# **Applied Data Science Capstone Project:**

# *Investigating Denver Metro Area Locations for a New Competitive Gymnastics Gym* 

## I. INTRODUCTION

## I.A. Background

The Denver Metro Area is experiencing rapid growth and expansion resulting in an urban sprawl in most directions.  Housing has been a building priority to accommodate the influx of new residents; however, the development of grocery stores, shopping venues, child care, gyms, recreational outlets, and other services has lagged behind. The absence of available resources forces individuals to spend more time and travel further distances on congested highways and roads to obtain the goods and services needed.

## I.B. Problem

Competitive gymnastics gyms are one of many recreational facilities absent in several areas with newer, but quick growth with city plans for additional in the coming decades. Most gymnastics programs begin afternoon practices between 3:30 PM to 4:00 PM due to allow the creation of as many recreational and developmental class offerings as possible. The start times are also designed to minimize late practice end times for student-athletes in competitive programs which require 3 to 4 hours of training 5 to 6 days per week. The start times of practice become problematic for many students due to the late end times of area public schools. Most schools do not dismiss students for the day until 3:30 PM or 3:45 PM. The release times make arrival at a facility for afterschool programs almost impossible for most families due to the distance and travel time required to reach a facility. Road congestion on main highways and neighborhood streets create a commute of 20 minutes to an hour from certain locations to a gym. Between the 15 minutes for the student pick-up line, commute, and time for changing clothes and pre-workout snack, the earliest the average student-athlete can begin practice is 4:15 PM to 4:30 PM if a facility is located in or close to their neighborhood. Other students with longer travel times due to facilities being even further away cannot begin afternoon practices until as late as 5:00 PM to 5:30 PM. These late times limit the number of class offerings for recreational and developmental programs geared toward younger athletes reducing the profits of businesses. Moreover, a four hour practice length for competitive gymnasts starting between 4:30 PM and 5:30 PM creates an end time of 8:30 PM to 9:30 PM. Student-athletes must then commute home, eat dinner, and complete homework resulting in an incredibly late bedtime considering the early school start times of 7:30 AM to 7:45 AM. 

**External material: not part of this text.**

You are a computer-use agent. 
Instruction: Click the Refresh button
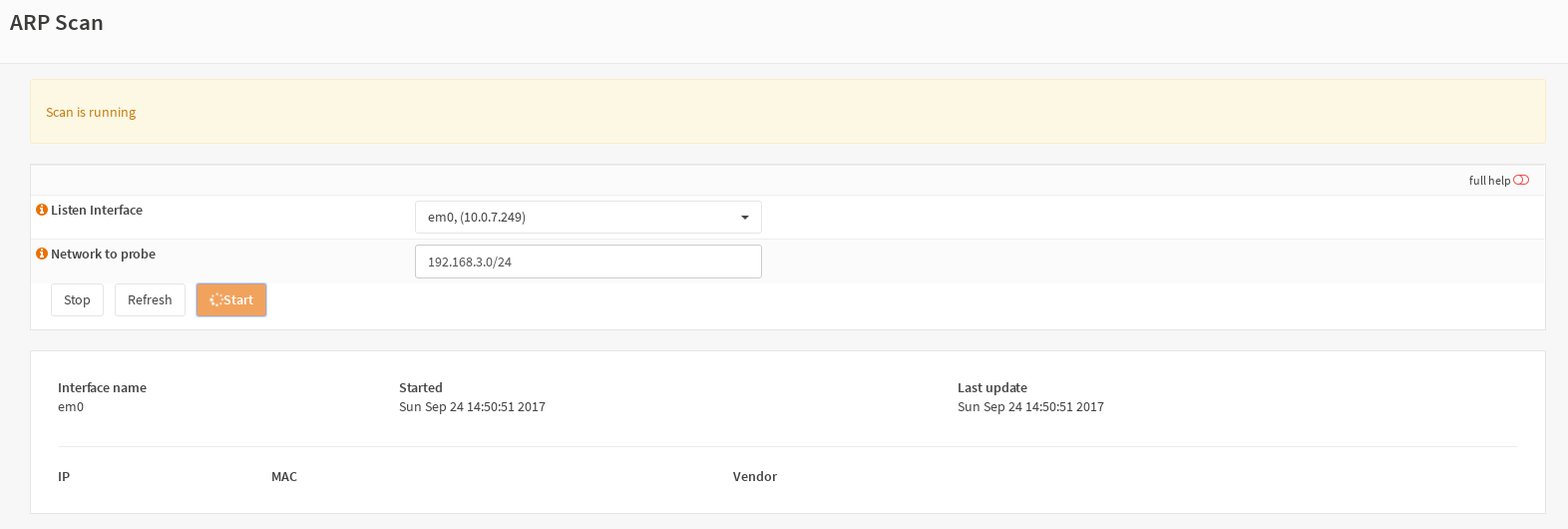coord(150,299)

The difficult scheduling forces many families to make the decision to quit the programs instead of pursuing the sport. The poor athlete retention rate in turn diminishes the revenue of the gyms. The proper location of a new competitive gymnastics gym would be highly profitable by allowing more athletes the opportunity to pursue the sport and continue for more years and at higher levels.


## I.C. Interest

The results of a comprehensive project pertaining to ideal areas for a new competitive gymnastics gym could appeal to several audiences. Current gym owners may use the report to evaluate the possibility of opening an additional location of their program. They may also use the results to determine a better location for their facility to optimize profits when needing to relocate due to leases expiring or growth in their current location resulting in the need for a larger facility. State, county, and city departments and groups seeking to create grants and incentives for recreational opportunities to expand into underserved communities may also use a report such as this. The data can easily be adapted for other types of services as well including dance studios, martial arts facilities, and other sports programs making the base demographic and neighborhood data applicable for many similar applications to recreational outlets for youth in a community.

## II. DATA REQUIREMENTS

The determination of an ideal location for a new competitive gymnastics facility relies on many different data parameters. The data sets for the scope of this project include the following:
* Zip Codes for the Denver-Aurora Metropolitan Statistical Area 
    * The list of zip codes for the Denver-Aurora MSA allows focus on the desired area of the state.
    * The list of zip codes for this project was obtained from the Department of Labor as it was the most comprehensive set for obtaining all zip codes located in the Denver-Aurora Metropolitan Statistical Area. Other datasets investigated did not have the correct combination of zip codes and MSA reference or it was not available without payment.
* City and county information corresponding to the zip codes
    * Additional city and county information pertaining to the zip codes creates easier terms to describe locations during discussion.
    * The dataset containing the city and county details for the zip codes was pulled from data.colorado.gov.
* Census demographic statistics for the zip codes including total population, population under 18, number of family households, and median family household income
    * Census demographic statistics in these areas help highlight the areas with the population and income levels to support a recreational facility.
    * The data for the latest Census was not currently available. The dataset used instead was obtained from the 2018 American Community Survey since it was the most recent comprehensive set.
    * This data was accessed from data.colorado.gov.
* Zip code boundaries
    * Geospatial data provides the ability to create maps for a visual of areas of interest.
    * The initial geospatial data investigated for use was located in the demographic dataset from the 2018 American Community Survey. However, the formatting of the geolocation data was not compatible with the extraction method and mapping application being used.
    * Geospatial data was instead used from the Colorado Department of Public Health website as it was formatted properly as a geojson file that could be pulled into a GeoPandas dataframe.
* Locations of current gymnastics gyms
    * The locations of current gymnastics gyms are important to minimize competition with other facilities.
    * Data was initially obtained from the FourSquare API. However, the listings generated were not accurate. Several gyms were not listed. Other facilities were included that were no longer in business or not gymnastics gyms. Even more did not have address information. I attempted to update the data via FourSquare to correct the issues without success. Most entries had not been updated since 2012 or 2013. The dataset was completely useless.
    * In order to create a more accurate view of the spread of gymnastics gyms across the metro area, data was pulled from the Colorado USA Gymnastics website. The facilities located in the dataset were up to date, verified, and registered members of USA Gymnastics which is the governing body for gymnastics facilities in the US.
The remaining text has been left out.